*Seite:*
Solange der zuständige Kostenträger nicht entschieden hat, bekommen sie auch die nötige Teilhabeleistung nicht. Wird ihnen einen Leistung abgelehnt, können sie Widerspruch einlegen, aber so lange über diesen nicht entschieden wurde, bekommen sie ebenfalls noch keine Leistung.
Als Alternative zur Selbstbeschaffung haben diese Menschen die Möglichkeit, ihren Anspruch gerichtlich durchzusetzen, z.B. über ein gerichtliches Eilverfahren oder eine Untätigkeitsklage.
Diese Verfahren sind für die betroffenen Menschen mit Behinderung gerichtskostenfrei, aber die Anwaltskosten müssen zunächst selbst gezahlt werden und können nur erstattet werden, wenn das Verfahren gewonnen wird. Damit auch finanziell Bedürftige sich anwaltlich helfen lassen können, können sie Beratungshilfe und/oder Prozesskostenhilfe beantragen.
Wenn Betroffene sich eine Leistung selbst beschaffen, besteht das Risiko, dass sie das ausgelegte Geld für die Leistung nicht zurückbekommen. Wer diesen Weg geht, sollte sich dessen bewusst sein.

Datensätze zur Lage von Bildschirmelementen
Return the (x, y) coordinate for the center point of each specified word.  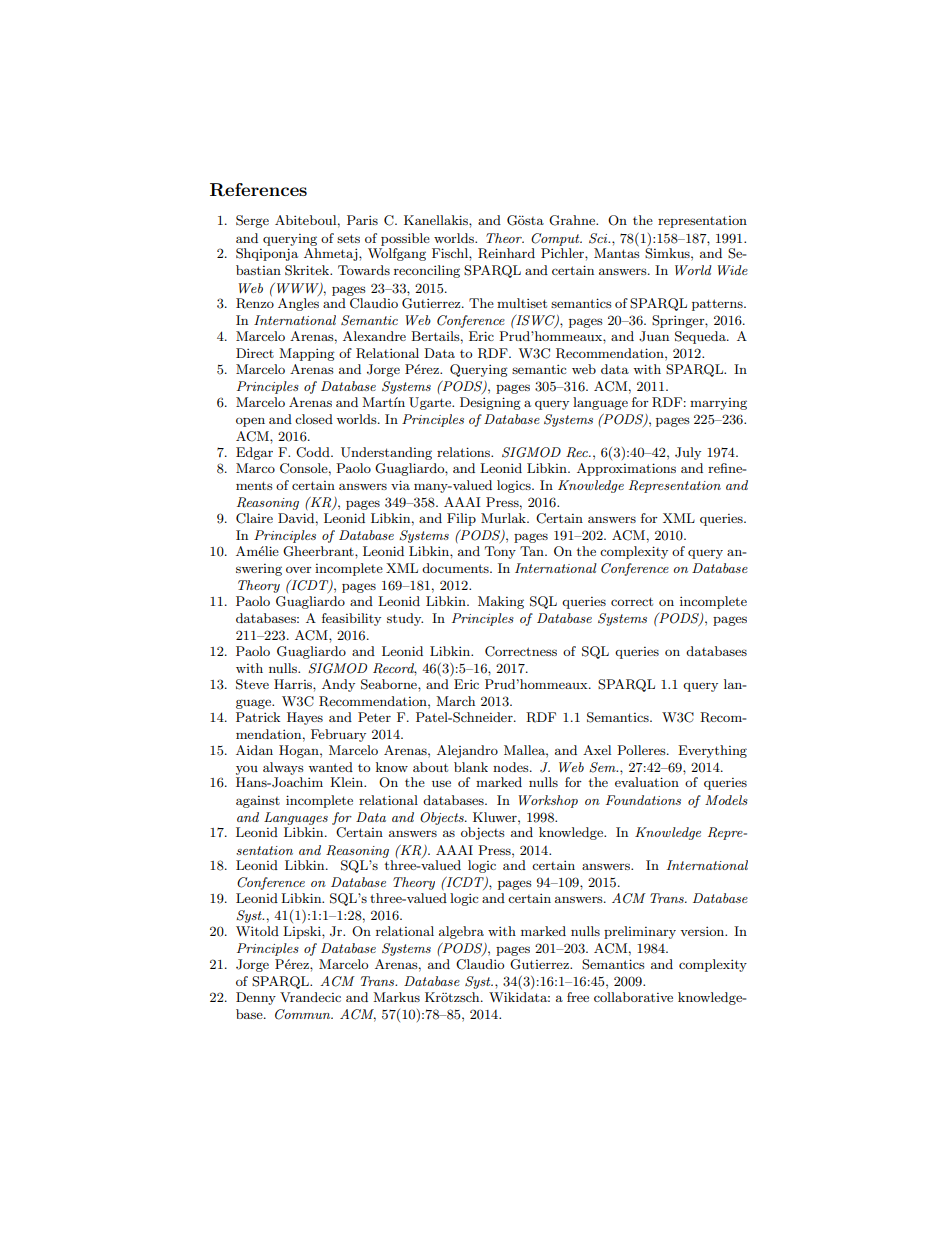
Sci (599, 238)
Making (501, 602)
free (578, 997)
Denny (256, 998)
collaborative (633, 997)
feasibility (351, 619)
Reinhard (506, 253)
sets (348, 238)
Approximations (626, 469)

*Aufgaben:*
**1.** Stimmen die folgenden Aussagen mit dem Text zu Teilhabeleistungen überein? (a) Für Menschen mit Behinderung fallen bei diesen Verfahren keine Gerichtskosten an. (b) Anwaltskosten werden in jedem Fall erstattet. (c) Solange über einen Widerspruch noch nicht entschieden ist, erhalten Betroffene die Leistung bereits.
**2.** Tausche in den Zeilen ab der Zeile mit „Making (501, 602)“ bis zur letzten Zeile, beide eingeschlossen, „sets“ gegen „maps“ aus. Gib nur diese Zeilen wieder und lass alles andere unverändert.

*Lösungen:*
**1.**
(a) Ja: „Diese Verfahren sind für die betroffenen Menschen mit Behinderung gerichtskostenfrei“
(b) Nein: „können nur erstattet werden, wenn das Verfahren gewonnen wird“
(c) Nein: „so lange über diesen nicht entschieden wurde, bekommen sie ebenfalls noch keine Leistung“

**2.**
Making (501, 602)
free (578, 997)
Denny (256, 998)
collaborative (633, 997)
feasibility (351, 619)
Reinhard (506, 253)
maps (348, 238)
Approximations (626, 469)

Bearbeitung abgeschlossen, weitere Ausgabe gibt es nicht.